** Start Document excerpt **
Skip lines future (Feature Suggestion) #738 #1021

bhuvaneshwararaja · 2023-09-24T15:41:29Z

Issues No : #738

Description:

In this feature enhancement, Added the capability to skip a defined number of lines when converting a CSV (Comma-Separated Values) file to JSON format. This functionality offers users more flexibility when dealing with CSV files with header information or metadata at the beginning, allowing for a more efficient and precise conversion process.

Changes Made:

Introduced a new configuration parameter, skipFirstNLines, which allows users to specify the number of lines to skip at the beginning of the CSV file during the conversion to JSON. This parameter supports values from 0 and above.
Implemented validation for the skipFirstNLines configuration parameter to ensure that it does not negatively impact the parsing process, even if it is set to 0 or given a negative value.
Enhanced the user interface of the player.html file by adding an input field that allows users to input the desired value for skipFirstNLines.
Updated the player.js script to retrieve and utilize the skipFirstNLines input from the user and incorporate it into the parser's configuration.

Test cases:

Included test cases to validate the functionality of the skipFirstNLines feature, ensuring that it behaves correctly under various scenarios.

Test 1: "Skip First N number of lines , with header",

Test 2: "Skip First N number of lines , without header",

Test 3: "Skip First N lines with value as 0 with header false",

Test 4: "Skip First N lines with value as 0 with header true",

Test 5: "Skip First N lines with value less then 0, with header true",

Test 6: "Without Skip First N Lines config",

pokoli · 2023-09-25T08:23:51Z

What you are proposing is already implemented using the preview config option.

bhuvaneshwararaja · 2023-09-25T08:48:47Z

Hi @pokoli ,
I have gone through the documentation (https://www.papaparse.com/docs) for the preview options
and got to know that will help to parse the expected number of rows in csv
example: If we have 20 rows in csv, If the preview value is 10 . Out of 20 only 10 rows will be parsed .
** End Document excerpt **
** Start Supplied data **
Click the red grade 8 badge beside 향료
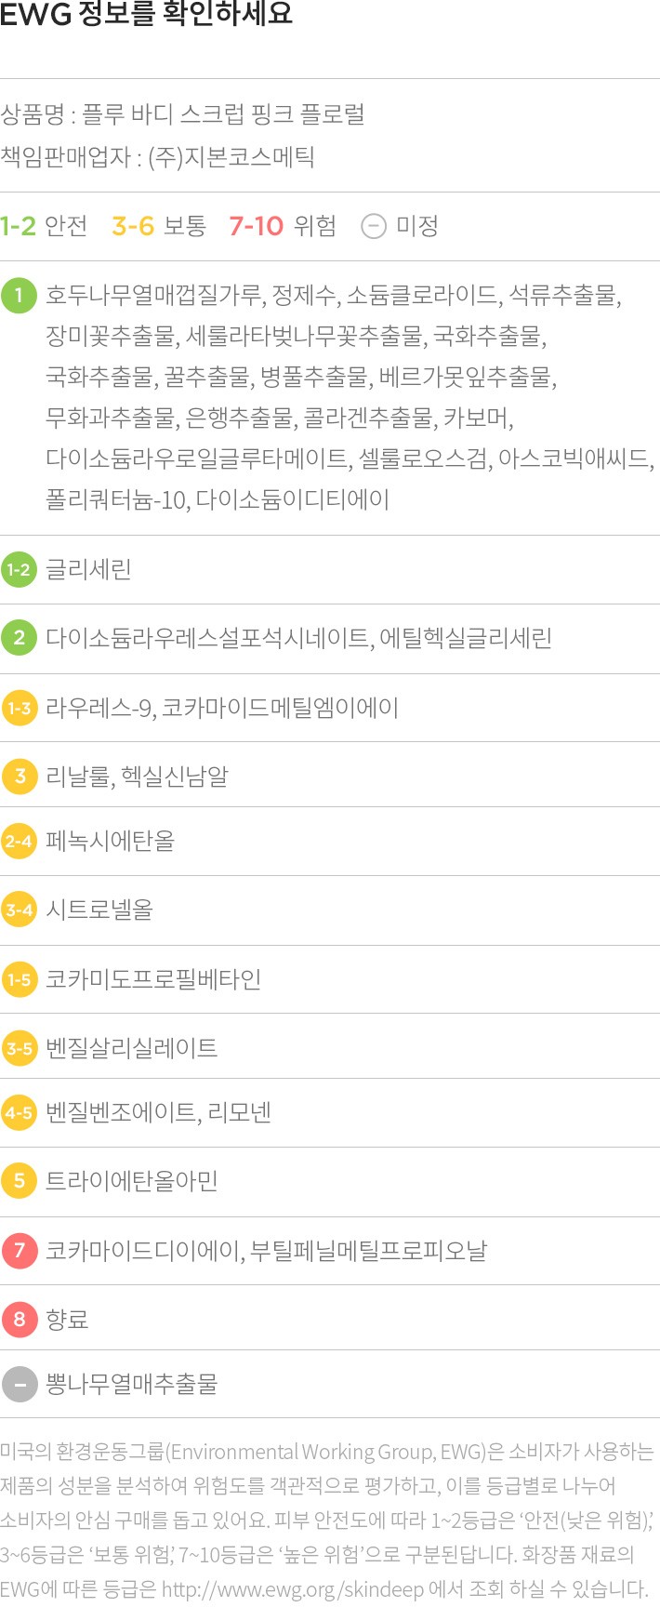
** End Supplied data **
• _Set exercise 1_
In the skip-lines thread, which existing option does pokoli say already implements the proposal?
• _Set exercise 2_
Please rewrite the paragraph of the skip-lines thread beginning "In this feature enhancement" as a short bulleted list that keeps its main facts.
The material is not needed for what comes next.

• _Task solution 1_
The preview config option.

• _Task solution 2_
- Adds the ability to skip a defined number of lines when converting a CSV file to JSON.
- Gives users more flexibility with CSV files that begin with header information or metadata.
- Makes the conversion process more efficient and precise.